Tatyana [00:39:15] I think that’s a hard one. I mean it’s not that I haven’t faced setbacks. I’ve faced some discrimination, some harassment in my background. So I definitely understand what it feels like to feel intimidated, to be the only woman in the room to be the only female voice in the room for years often. And how much that weighs on your ability to speak up how much that fact alone, creates a context in which you would just rather not speak up at all, because you just don’t know what the response will be. Often it’s even worse when you’re ignored, even if you’re not attacked. So I get that.

There are two things that I would say, one, try to find an ally who is often in the room with you, who will help amplify your voice. Can you find someone, it can be a man? Absolutely. I’ve had a situation several times where a man in the room has said, had said, like, and what she said, I agree with, let me restate it again in my masculine voice so that the rest of you will hear it. I’ve definitely seen that happen. And that in fact has happened to me in the past with a male VP who would do that again and again and again, when he felt that my voice was not heard in the room, he would let me make a point. And they’d be like, Oh, that’s a really good point. And be like, yeah, Tatyana just said that.

So try to find an ally, try to work with that person, someone who really believes in you, who’s on your team. Maybe your boss, maybe it isn’t, but somebody who’s an ally who will amplify your voice and see if that helps.

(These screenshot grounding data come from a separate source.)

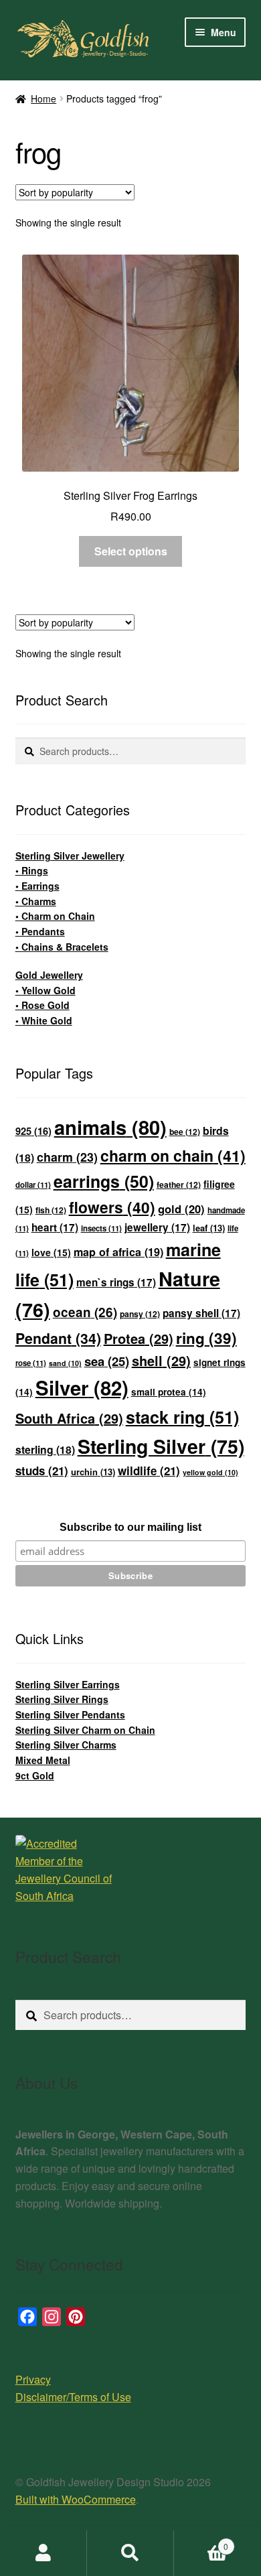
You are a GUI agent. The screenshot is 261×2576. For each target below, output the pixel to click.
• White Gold (43, 1020)
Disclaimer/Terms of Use (73, 2396)
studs (41, 1471)
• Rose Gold (42, 1005)
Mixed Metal (42, 1760)
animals (110, 1127)
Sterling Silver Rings (61, 1699)
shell (161, 1360)
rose (30, 1363)
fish (50, 1210)
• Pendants (40, 931)
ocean (85, 1312)
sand (65, 1363)
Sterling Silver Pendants (70, 1714)
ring (206, 1338)
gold (181, 1209)
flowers (112, 1207)
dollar (33, 1185)
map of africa (118, 1252)
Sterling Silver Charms (65, 1744)
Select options (130, 551)
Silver (81, 1387)
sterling (45, 1449)
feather (179, 1184)
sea (106, 1361)
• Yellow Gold (45, 990)
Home (43, 98)
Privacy (33, 2379)
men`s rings (116, 1282)
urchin (93, 1471)
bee (184, 1132)
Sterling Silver (161, 1446)
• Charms (35, 901)
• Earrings (37, 885)
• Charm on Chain (55, 916)
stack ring (182, 1417)
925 (33, 1131)
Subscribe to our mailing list (130, 1527)
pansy (140, 1314)
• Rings (31, 870)
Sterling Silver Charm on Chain (85, 1730)
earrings (104, 1181)
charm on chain (173, 1155)
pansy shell (201, 1313)
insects (101, 1228)
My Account (43, 2553)
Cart (201, 2541)
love (51, 1252)
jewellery (157, 1227)
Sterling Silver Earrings (67, 1684)
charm (67, 1156)
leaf (209, 1227)
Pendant (58, 1338)
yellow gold (210, 1472)
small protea (168, 1391)
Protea (138, 1338)
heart (54, 1227)
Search (130, 2553)
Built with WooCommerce (75, 2499)
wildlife (149, 1471)
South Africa (69, 1418)
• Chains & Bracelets (61, 946)
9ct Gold (34, 1775)
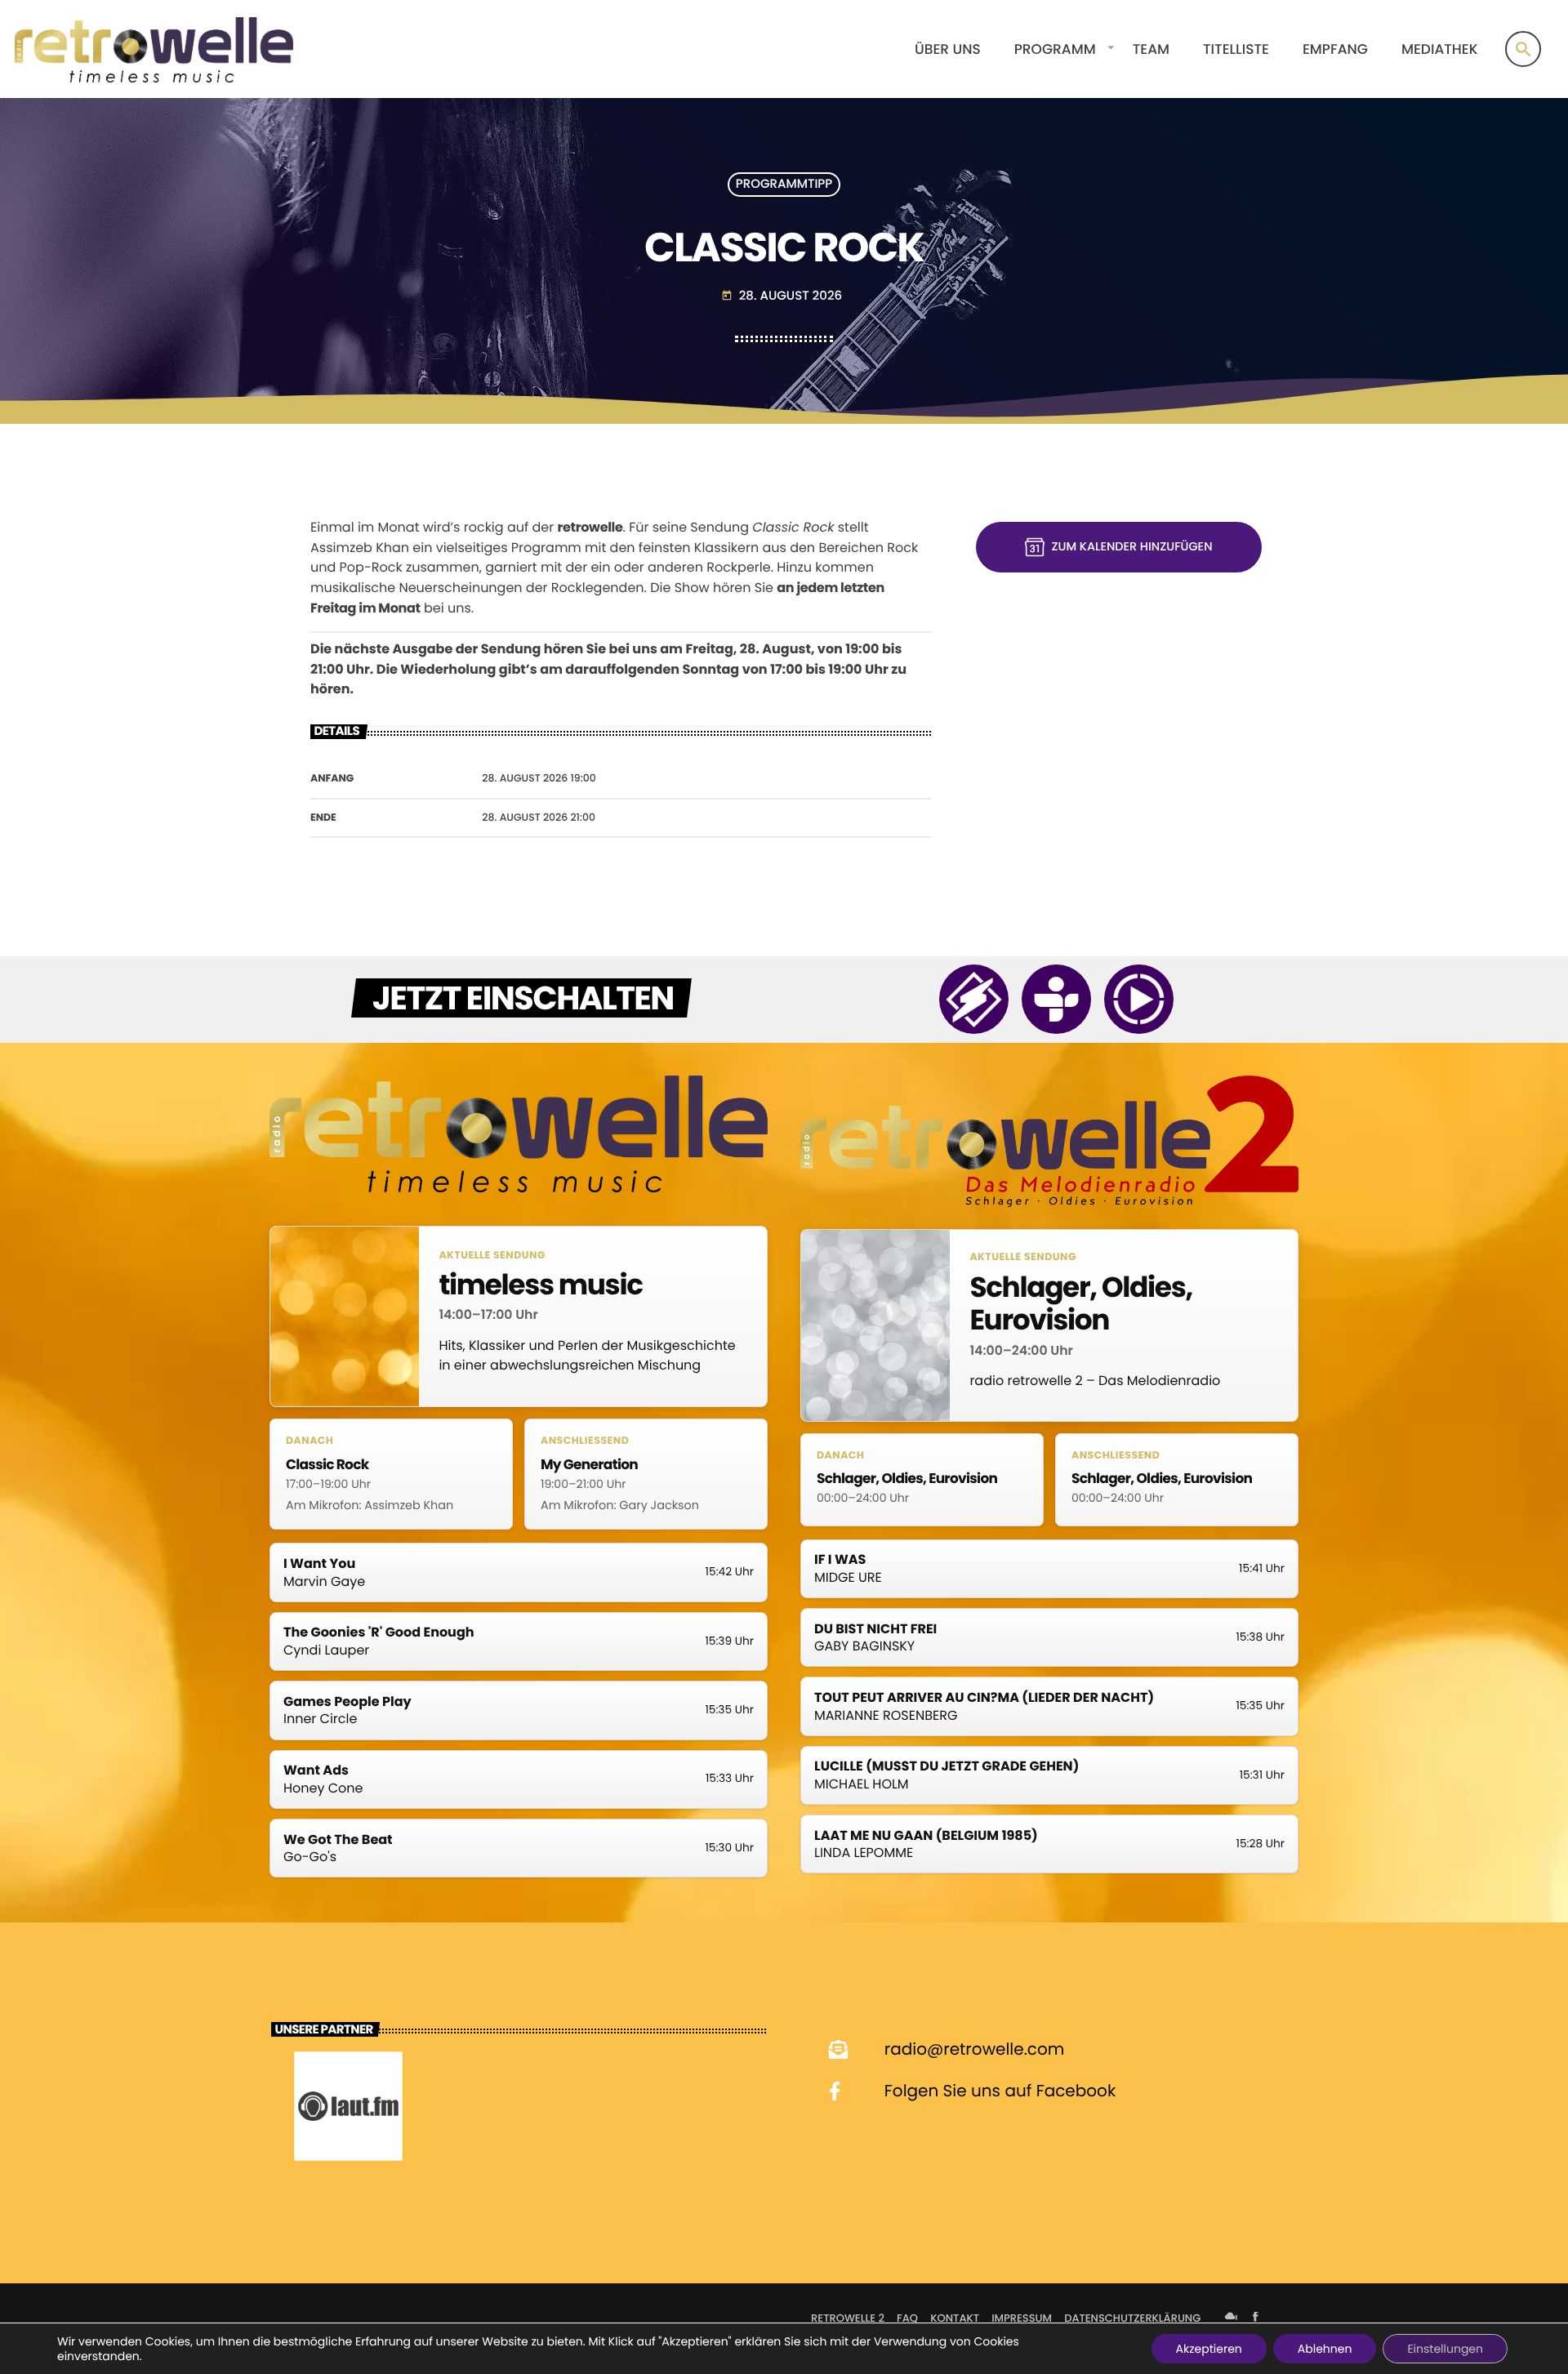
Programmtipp (784, 185)
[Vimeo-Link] (154, 49)
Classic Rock (327, 1464)
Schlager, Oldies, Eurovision (1080, 1304)
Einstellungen (1445, 2349)
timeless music (540, 1285)
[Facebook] (1255, 2318)
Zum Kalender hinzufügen (1131, 547)
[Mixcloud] (1231, 2318)
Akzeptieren (1209, 2349)
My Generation (589, 1464)
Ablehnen (1325, 2349)
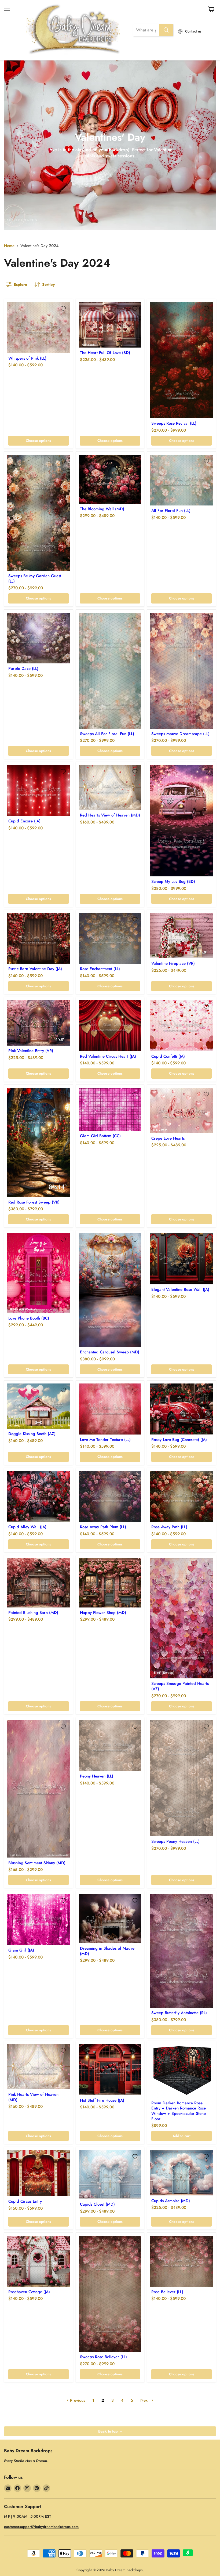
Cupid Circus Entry (25, 2201)
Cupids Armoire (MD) (170, 2201)
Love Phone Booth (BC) (28, 1318)
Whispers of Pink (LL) (27, 358)
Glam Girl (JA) (21, 1950)
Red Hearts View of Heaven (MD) (110, 815)
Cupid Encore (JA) (24, 821)
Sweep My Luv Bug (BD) (173, 881)
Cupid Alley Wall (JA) (27, 1527)
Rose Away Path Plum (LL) (103, 1527)
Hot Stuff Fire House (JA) (102, 2100)
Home (9, 246)
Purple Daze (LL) (23, 668)
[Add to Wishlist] (63, 308)
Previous (77, 2400)
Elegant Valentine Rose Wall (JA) (180, 1289)
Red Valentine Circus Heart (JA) (108, 1056)
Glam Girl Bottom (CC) (100, 1136)
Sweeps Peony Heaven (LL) (175, 1841)
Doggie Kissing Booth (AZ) (32, 1434)
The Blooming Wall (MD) (102, 509)
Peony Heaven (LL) (96, 1776)
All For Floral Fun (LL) (170, 511)
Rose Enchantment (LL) (100, 969)
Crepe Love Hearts (168, 1138)
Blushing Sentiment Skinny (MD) (36, 1863)
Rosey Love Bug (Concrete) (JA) (179, 1440)
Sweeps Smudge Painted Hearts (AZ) (180, 1686)
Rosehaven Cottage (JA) (29, 2292)
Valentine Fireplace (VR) (173, 963)
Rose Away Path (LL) (169, 1527)
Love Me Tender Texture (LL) (105, 1440)
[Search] (166, 30)
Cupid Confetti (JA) (168, 1056)
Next (145, 2400)
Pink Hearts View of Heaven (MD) (33, 2097)
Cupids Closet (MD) (97, 2204)
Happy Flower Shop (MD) (103, 1613)
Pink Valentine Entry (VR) (30, 1051)
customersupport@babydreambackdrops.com (41, 2526)
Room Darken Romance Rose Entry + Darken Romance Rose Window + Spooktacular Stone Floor (178, 2111)
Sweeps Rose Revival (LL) (173, 423)
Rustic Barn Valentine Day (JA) (35, 969)
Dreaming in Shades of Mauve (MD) (107, 1951)
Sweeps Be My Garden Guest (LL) (34, 578)
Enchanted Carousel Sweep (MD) (109, 1352)
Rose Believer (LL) (167, 2292)
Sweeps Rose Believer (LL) (103, 2357)
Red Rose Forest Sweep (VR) (34, 1202)
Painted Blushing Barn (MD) (33, 1613)
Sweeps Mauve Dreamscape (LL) (180, 734)
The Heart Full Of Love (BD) (105, 353)
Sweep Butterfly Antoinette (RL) (179, 2013)
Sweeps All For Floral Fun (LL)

The other thing is writing long emails. This is one of the other things that I did is, when I had a point of view and I felt like I was not being heard sometimes in a meeting, you have like a few seconds of conversation because you don’t want to take up the whole space and right a long email. And really read that email, again and again, make sure it’s really great, and then send it off to the decision-makers. That can be incredibly effective if the verbal communication isn’t working, and you are getting drowned out or you feel uncomfortable. Try email communication, but make sure those emails are really great.

And finally, if nothing is getting through and you not confident that the environment is not one that is conducive to including your voice, look for another job. I mean, honestly, the world is big. Everyone needs great talent. So if you’re not being appreciated where you are, the world, the world is your oyster, right? You are valuable and you provide valuable perspective, find a place that will value that perspective, and that will value your voice.

Question[00:42:34] Is there anything else that you would like to add?

Tatyana [00:42:38] One of the things around product is, you know, it’s our responsibility we’re creating the future, right? Product Management is the function that is building the future, because so much of the future, almost all of it is going to come through technology in one way or the other. So please take that responsibility seriously. Please think about our ethical responsibilities. What is the type of future that you are building in your day-to-day job and really come at it from that perspective?